Other Kremlin officials had their doubts, and argued for a looser form of politics that could accommodate greater debate and dissent. Putin increasingly disappointed them. In hindsight, Gleb Pavlovski, Putin’s one-time adviser, believed on the basis of his experience in the Presidential Administration that Putin had originally hoped to construct a two-party system, striking a balance between United Russia and the Communist Party, on the premise that the communists would turn themselves into a social-democratic party.9 If Putin truly had such an ambition in mind, he soon discarded it – and the communist leader Zyuganov relapsed into a blinkered chauvinism rather than social-democracy. Putin, it would seem, continued to believe in the need for a more flexible political order, but thought this might best come about through the growth of active factions inside his own United Russia. Pavlovski has also written that Putin is aware Russia faces ‘stagnation’ unless it changes its system of governance and transforms its economy so that the ‘generals’ no longer hold the whip hand.10 It was political self-interest, according to Pavlovski, that dissuaded Putin from taking the plunge, apparently having realized that political reform would threaten his own supporters’ interests.11 But Putin had once told Secretary of State Rice that the Liberal Party had succeeded in governing Japan for nearly all the years since the Second World War, and he saw no reason for Russia not to take the same route.12

There was little fuss in the way the State Duma and Federation Council processed bills. Legislative activity, which while Kasyanov was premier had been large scale and frenetic, dwindled to reforms of secondary importance. The two houses tended to work in harmony with the government, the president and each other. It became rare for either the Federation Council or the president to veto legislation. In turn, the Duma took its revising work seriously, especially when the ruling elite was divided – and United Russia became the locus of heavy internal lobbying.13 Bills initiated by the Presidential Administration were consistently successful: between 2007 and 2011 not one met with failure, even though debates were often fiery. The liberal-democrat leader Zhirinovski was not alone in his combustible behaviour, and he and successive Duma Speakers had to work hard to keep order. But United Russia had both an absolute majority and internal discipline. It could trounce all polemics from the podium or from the seated tiers of the debating hall.14

With his reputation for political adroitness, Surkov was assigned the task of repeating his magic at the next Duma election in December 2011. Medvedev was still president, but had already announced that he would stand aside for Putin, and Putin indicated his wish for Medvedev to resume the premiership if he himself were to return as president, a project that became known as ‘the tandem’. Putin and Medvedev were treating the country as their patrimony. The announcement of their intentions prompted a wave of public protest, and demonstrations filled the central squares in Moscow.

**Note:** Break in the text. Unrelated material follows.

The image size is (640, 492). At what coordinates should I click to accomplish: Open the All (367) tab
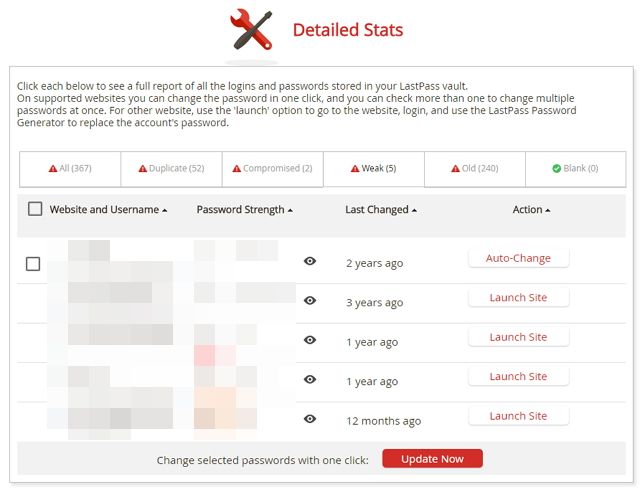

Surkov performed his tried-and-tested trick of promoting parties that would help United Russia by taking votes away from others. To this end he approached the Just Cause party that spoke for business interests and enabled the billionaire financier Mikhail Prokhorov to assume its leadership. Prokhorov’s vision for Russia was more liberal than Putin’s, and for a while support for Just Cause rose in the opinion polls – high enough to have an impact on the outcome of the election but not enough to threaten Putin. Unfortunately for Surkov, Prokhorov unexpectedly outlived his usefulness for the Kremlin by starting to think of himself as a true contender and to fulminate against Putin’s record. This was not in the script. A political ingénu as well a man of considerable vanity, Prokhorov was surprised when the Just Cause party disowned him. He quickly discovered that Surkov had engineered this.15 An affronted Prokhorov announced his intention to stand as an independent in the 2012 presidential poll. His campaign predictably ended in defeat, with barely 8 per cent of the vote.

Surkov’s confidence, however, proved equally misplaced. His reputation as a wonder worker evaporated when at the December 2011 polls United Russia obtained only 49 per cent of the vote. Luckily for him, victory in the constituencies meant the party obtained 238 out of 450 seats in the Duma, a decline from the previous election but still a small absolute majority.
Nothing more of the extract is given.